Resurrection of chromosomes from frozen animals by single chromosome transfer into mouse oocytes

Reviving extinct animals offers a crucial opportunity to recover lost or unknown genetic resources, yet cloning methods are unsuitable because they depend on intact donor nuclei and abundant oocytes or recipients from closely related species. To overcome these constraints, we explored a chromosome level revival strategy. Blood cells from rat carcasses stored at − 30°C for over one year were introduced into enucleated mouse oocytes, where the rat nuclei underwent premature chromosome condensation. Microtubule polymerization inhibition enabled dispersion of rat chromosomes within the ooplasm, allowing isolation of individual chromosomes by micromanipulation.
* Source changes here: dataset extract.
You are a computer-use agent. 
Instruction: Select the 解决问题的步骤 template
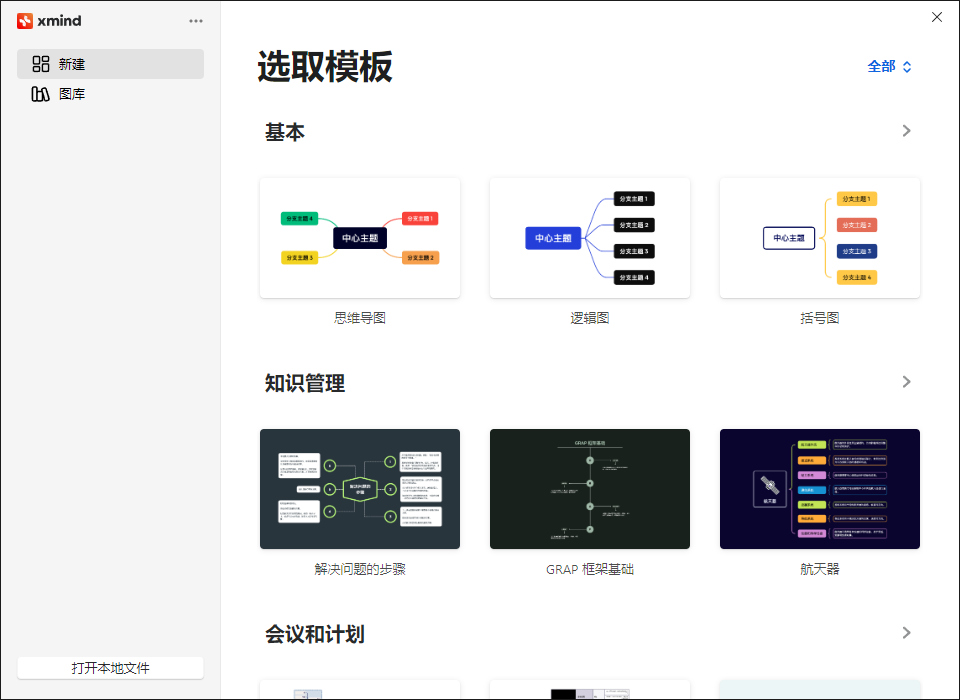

Each chromosome was subsequently transferred into an intact mouse oocyte, followed by intracytoplasmic sperm injection using GFP-transgenic mouse sperm. Embryos were cultured to the blastocyst stage, yielding 17 ES cell lines, two of which carried 41 chromosomes. Spectral karyotyping confirmed the presence of rat chromosome 9 alongside a full set of normal mouse chromosomes. These ES cells generated chimeric mice exhibiting GFP based chimerism across multiple organs. Histological analyses further demonstrated expression of numerous genes located on rat chromosome 9 within chimera mouse. This study demonstrated that a single chromosome from a frozen extinct species can be functionally revived and its transcriptional activity assessed within an interspecies oocyte.